The paper starts by demystifying TRPO, traditionally considered heuristic, demonstrating that its scaling mechanism dovetails naturally with traditional trust-region approaches from convex optimization. TRPO aims to optimize policies in RL by iteratively solving surrogate problems, ensuring policies remain proximate over iterations. This proximity is maintained using an adaptive scaling of the Bregman distance, mirroring its historical applications in convex optimization contexts.

Adaptive Mechanism:

The central feature of TRPO, its adaptive scaling, is effectively the reinforcement learning adaptation of trust-region strategies, helping balance policy improvements while ensuring close successive policy updates. This is key for not only uniform convergence when access to the full state space exists but also for sample-based versions when only limited state space access is practical.

Convergence Results

Convergence Rates:

The paper delivers rigorous analysis, establishing $\tilde{O}(1/\sqrt{N})$ convergence rate for unregularized TRPO, akin to general results seen in traditional mirror descent applications. More significantly, for regularized MDPs, which incorporate entropy regularization and other cost adjustments, the convergence accelerates to $\tilde{O}(1/N)$ —a remarkable result echoing gains seen in strongly convex optimization problems.

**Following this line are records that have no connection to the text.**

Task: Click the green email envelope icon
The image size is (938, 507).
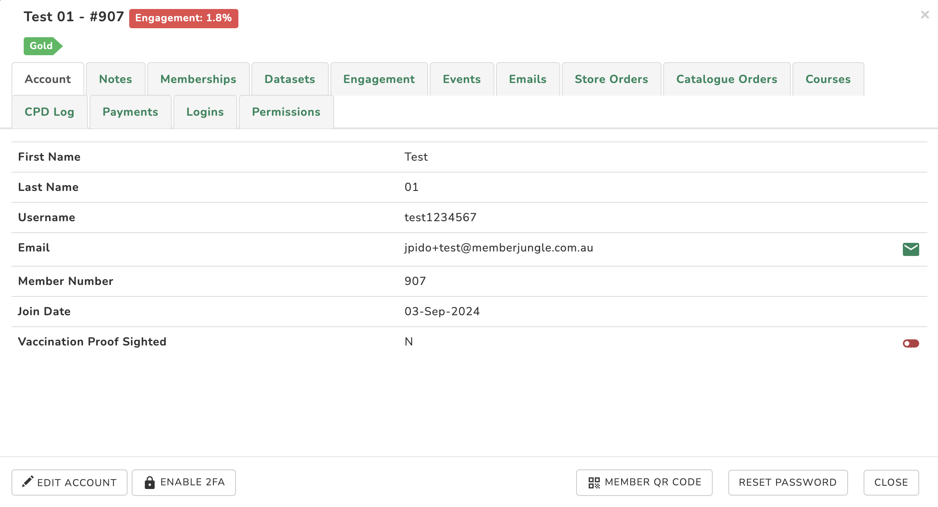Action: [x=911, y=249]
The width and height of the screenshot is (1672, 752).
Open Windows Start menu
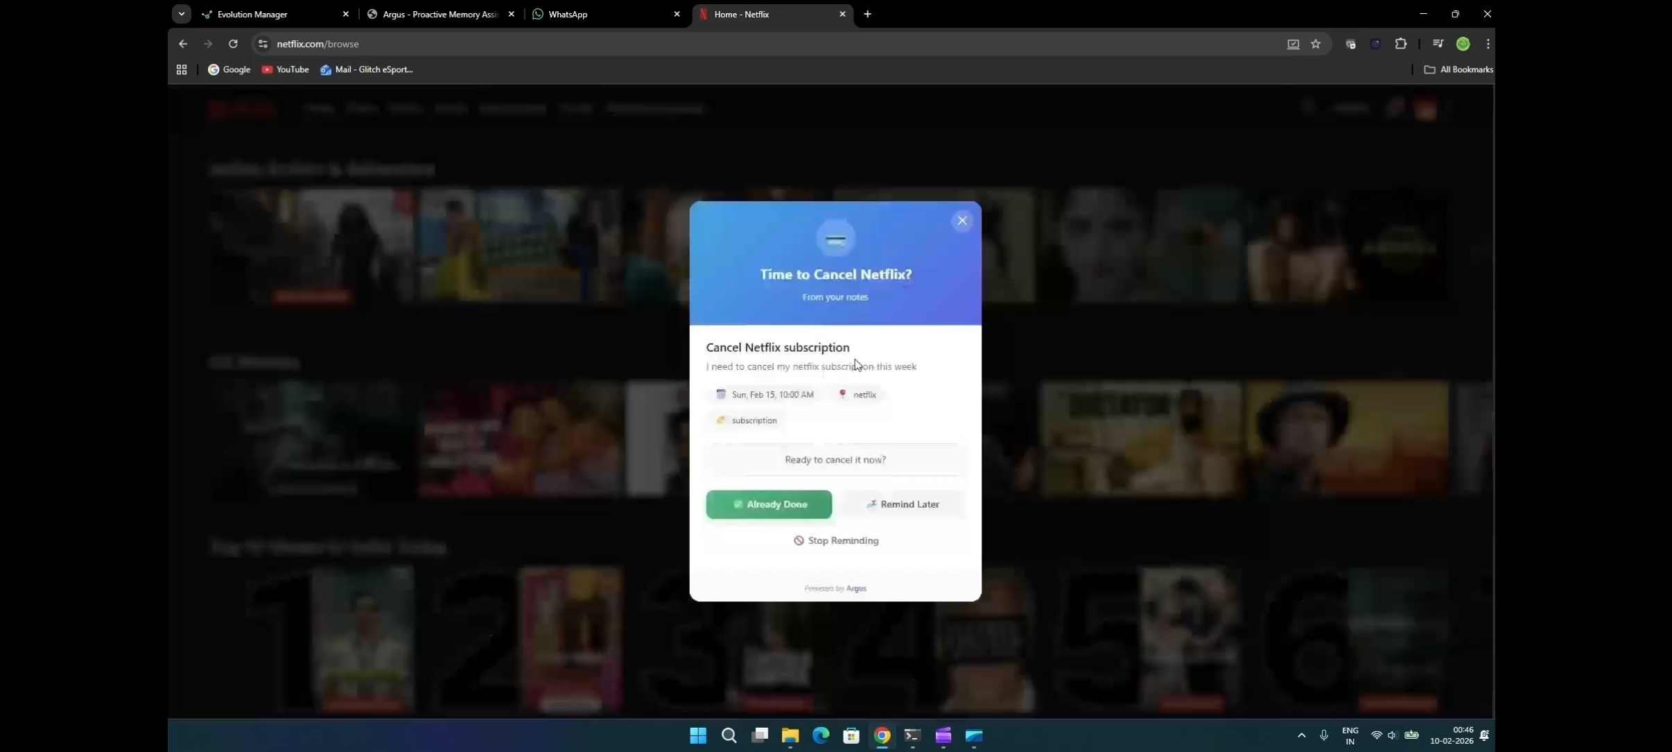(698, 735)
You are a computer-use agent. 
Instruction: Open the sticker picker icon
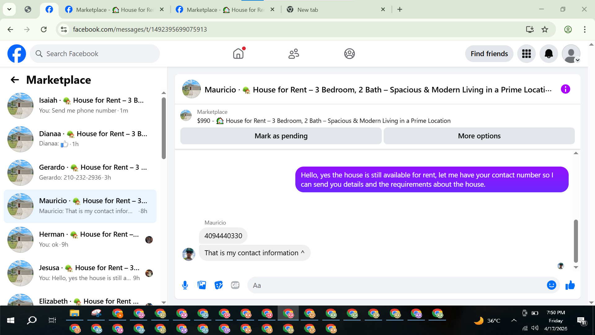click(x=218, y=285)
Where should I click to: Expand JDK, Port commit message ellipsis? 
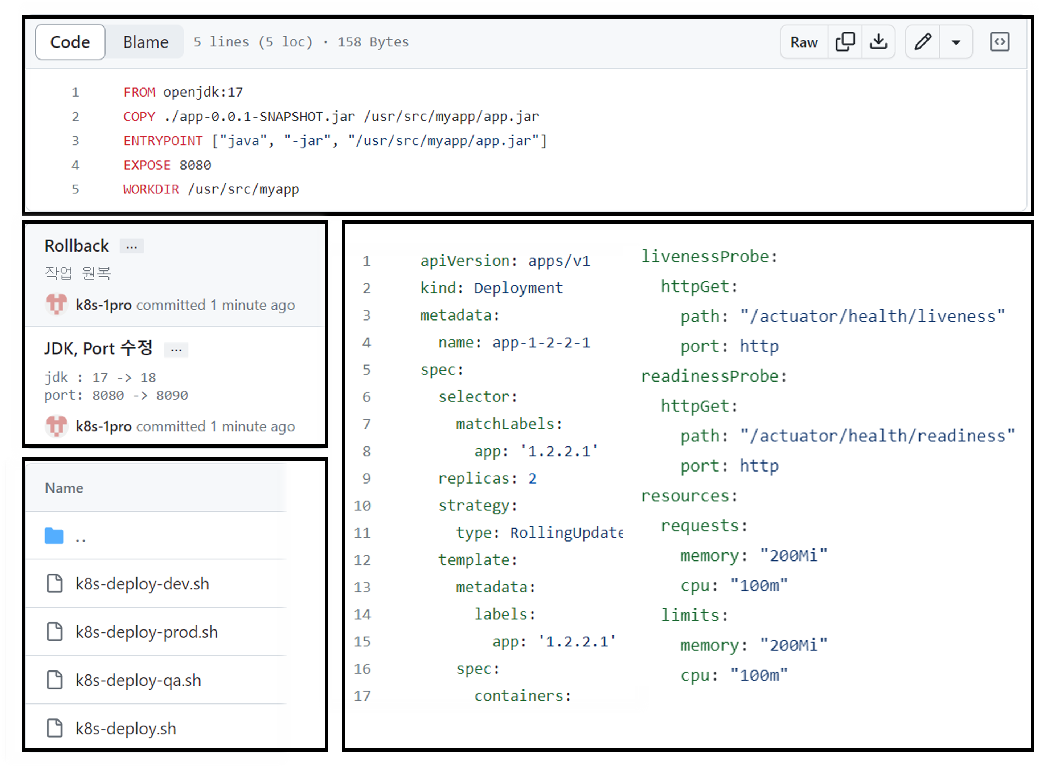(176, 349)
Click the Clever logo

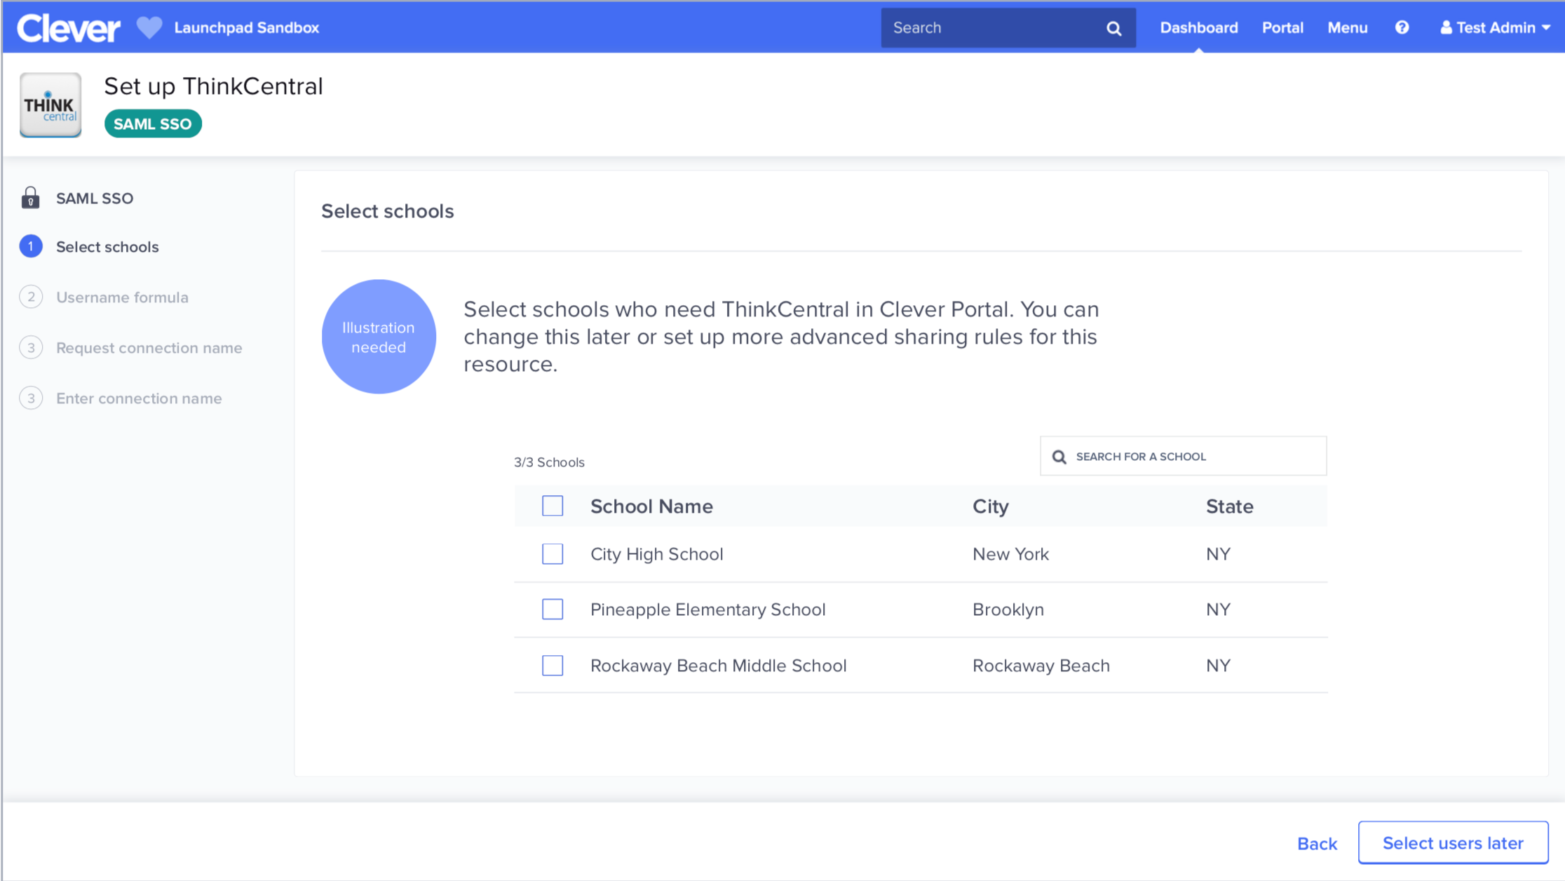(x=68, y=28)
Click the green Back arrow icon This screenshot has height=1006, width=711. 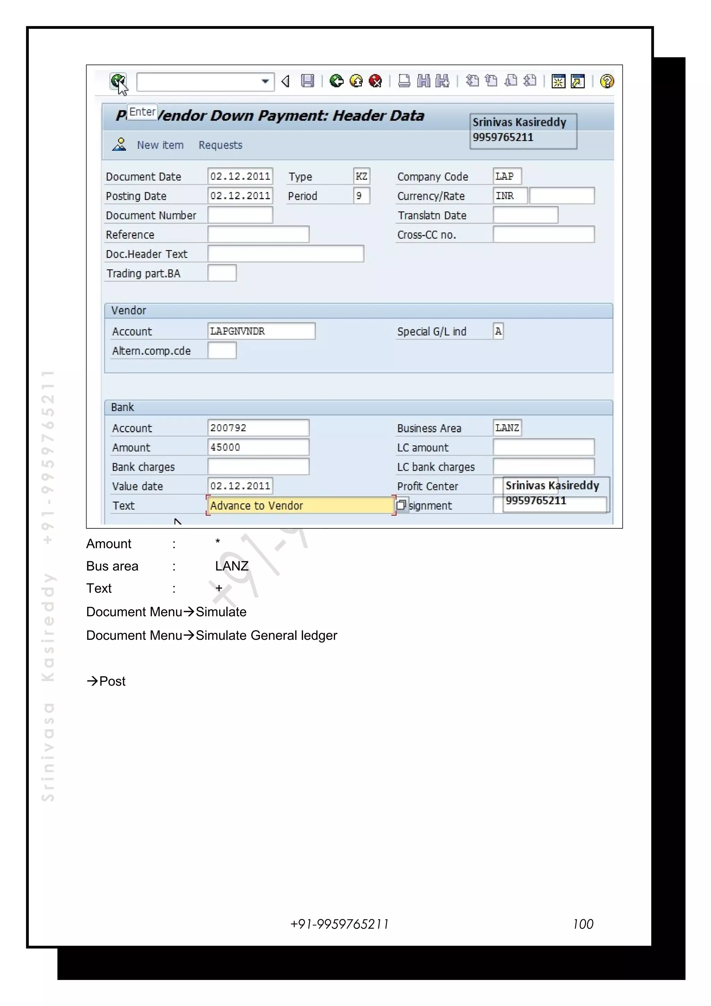pyautogui.click(x=336, y=81)
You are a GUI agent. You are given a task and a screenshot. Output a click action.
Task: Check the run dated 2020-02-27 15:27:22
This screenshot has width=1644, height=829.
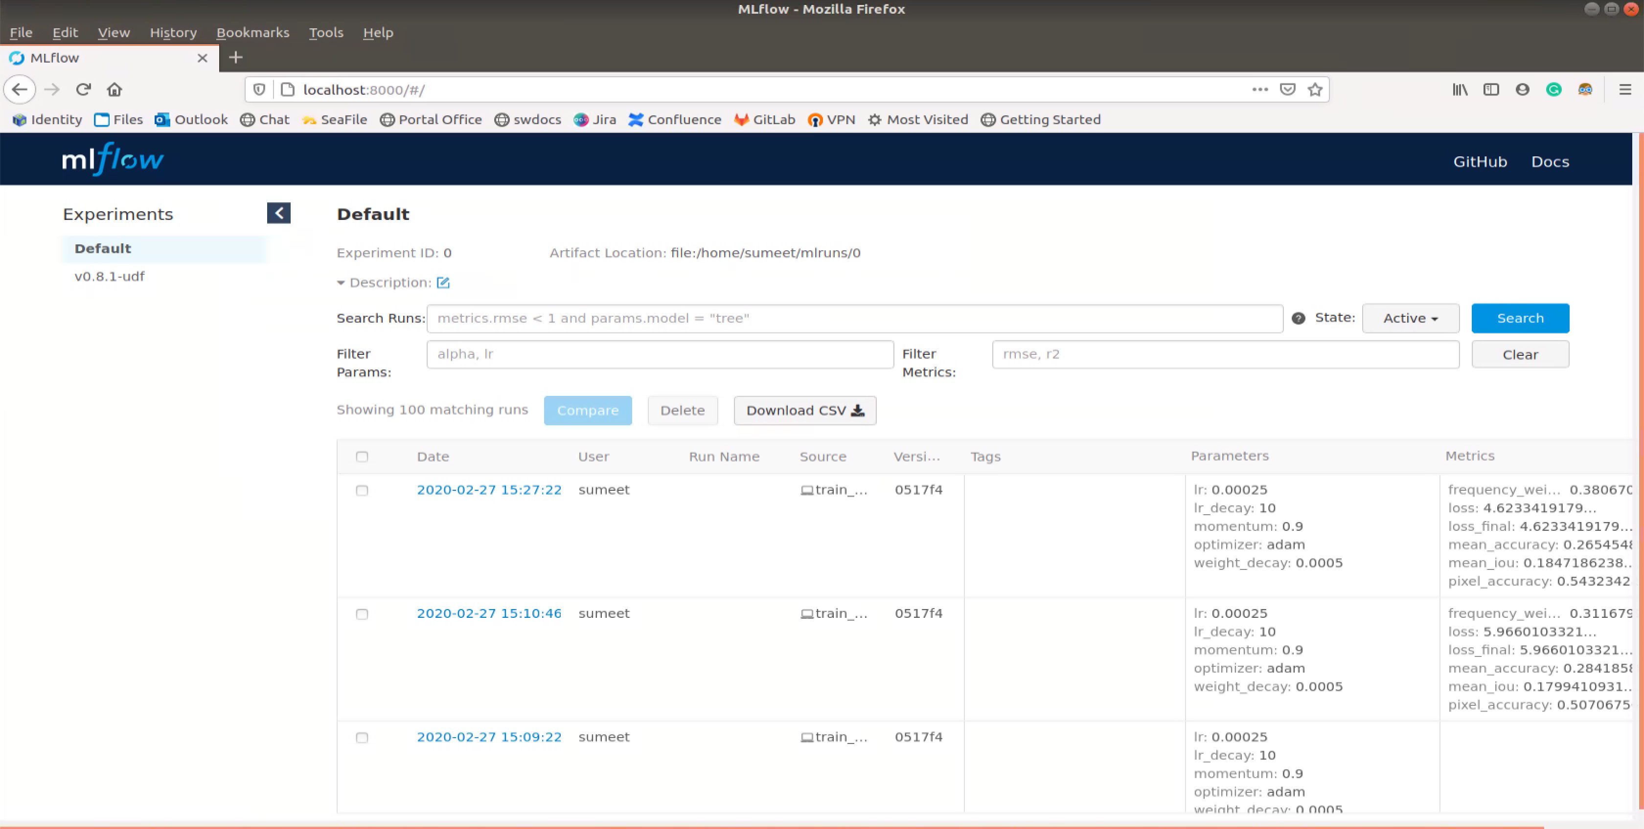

Regularization is shown to aid convergence but introduces a potential bias, as the optimal solution under regularized settings might differ from unregularized outcomes. This is a critical extension, marking the first formal evidence of accelerated rates in RL when leveraging regularization.

Sample-Based TRPO:

The research further extends TRPO into a sample-based domain, where ideal theoretical models are infeasible due to extensive state spaces. In this context, TRPO adapts through effective sampling, culminating in convergence benefits comparable to those offered by Conservative Policy Iteration (CPI)—but without necessitating strict policy improvement steps. This adaptation maintains the practical flexibility popularized within empirical RL applications.

Implications and Speculations

Theoretical and Practical Impact:

Theoretical implications are profound, bridging empirical successes with rigorous foundations. Practically, TRPO's variant harbors potential to be leveraged in large-scale RL tasks where computational efficiencies are paramount, further enriched by entropy considerations. The established sample complexities set the stage for practical implementations, balancing theoretical rigor with real-world feasibility.

Future Directions:

The paper raises intriguing possibilities for further exploration. Areas like linear convergence, impossibility theorems for RL rates, and deeper analyses on regularization in RL invite ongoing research. Particularly, the paper prompts reassessment of heuristic considerations in RL algorithms, urging a critical look at adaptive proximity's utility in balancing optimization rigor with empirical efficacy.

In summary, the paper offers profound insights into the algorithmic structures and convergence properties of TRPO, elucidating its foundational mechanisms while setting the stage for enhanced applications in reinforcement learning's ever-expanding landscape.